- **PROBLEM DETAILS**: Tally the lines of the records below that include the word "accomplish", and write down only that tally.

- **MATERIAL FOR THE TASK**:
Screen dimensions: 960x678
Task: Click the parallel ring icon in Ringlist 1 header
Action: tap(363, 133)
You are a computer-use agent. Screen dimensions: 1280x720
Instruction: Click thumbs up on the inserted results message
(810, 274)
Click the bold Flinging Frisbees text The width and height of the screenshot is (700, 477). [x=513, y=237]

...

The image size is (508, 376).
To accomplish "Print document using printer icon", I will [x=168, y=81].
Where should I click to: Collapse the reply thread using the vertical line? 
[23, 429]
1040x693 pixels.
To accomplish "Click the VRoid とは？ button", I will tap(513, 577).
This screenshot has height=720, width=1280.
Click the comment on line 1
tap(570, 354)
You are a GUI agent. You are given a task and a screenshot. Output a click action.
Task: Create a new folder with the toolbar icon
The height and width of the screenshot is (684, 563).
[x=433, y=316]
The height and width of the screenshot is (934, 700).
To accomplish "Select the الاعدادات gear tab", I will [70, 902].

- **OUTPUT OF THE EXERCISE**: 3